その言葉が優真の頭に反芻される。それと同時にじわじわと怒りのようなものが湧き上がってきた。


なんで斎藤にそこまで……、そこまで言われなきゃならない…!



優真はあれから人を2、3人斬った。
その後は待っていたように腕が震え始めるということが必ず起きていた。

それに斎藤は気付いていたのだろう。



だが、それは隊務に問題ないはずだ。隊務が終わった後のことだから。


あーーなんかもう!腹立ってきた…。





───普段怒ることがない者が怒ると怖いと言う。


正しく今の優真がそうだった。優真の身に纏う空気が変わりピリピリとしている。


「なんで「おい!何をする!」


優真が斎藤に言葉を発したその時──。
前方から知らない声が叫んでいるのが聞こえた。その音色に怒りが含まれているのが判る。


優真は斎藤から目を逸らして声のした方を見ると、芹沢に向かって声を荒げている数人の力士がいた。芹沢の前には腕を抑えて蹲る力士が一人。

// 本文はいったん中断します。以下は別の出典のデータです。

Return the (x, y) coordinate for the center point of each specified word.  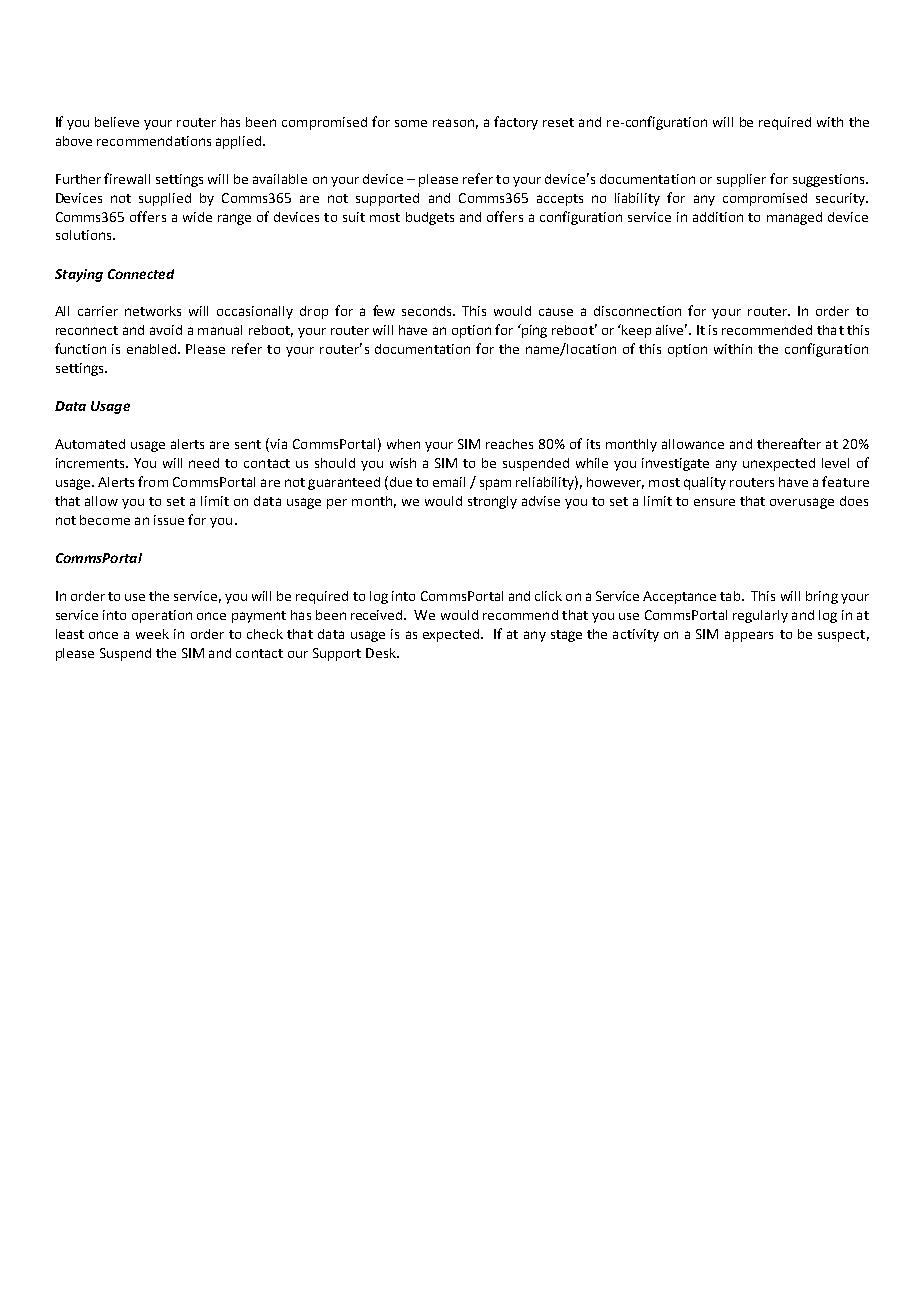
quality (705, 483)
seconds (428, 311)
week (152, 634)
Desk (382, 653)
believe (117, 122)
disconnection (637, 311)
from (153, 481)
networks (153, 311)
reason (453, 123)
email (449, 482)
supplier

それを見て優真はなんとなく察しがついた。芹沢の手にある鉄扇を見る。


あれで叩いたのか……。


何故芹沢が力士を鉄扇で叩いたのかは判らないが、あれで叩かれた痛みは余程だろう。


優真は詳しいことを訊こうと永倉に近付いた。


「何があったの?」

「おおっ、優真か。聞こえなかったのか?力士の一人がすれ違いざまに色々言ってきてよ、それで頭にきた芹沢さんが鉄扇でバシッ!とな。刀には手をつけなくてよかったぜ。一瞬ひやっとしちまった」


再び鉄扇で殴ろうとした芹沢を必死で止める沖田を見ながら、永倉はそう言った。
どうやら先に仕掛けてきたのは力士達のようだ。


「はぁ…面倒なことになりそう」

「優真も思うか?俺もそんな気がするぜ…」





この後すぐに二人の予感が的中することとなる。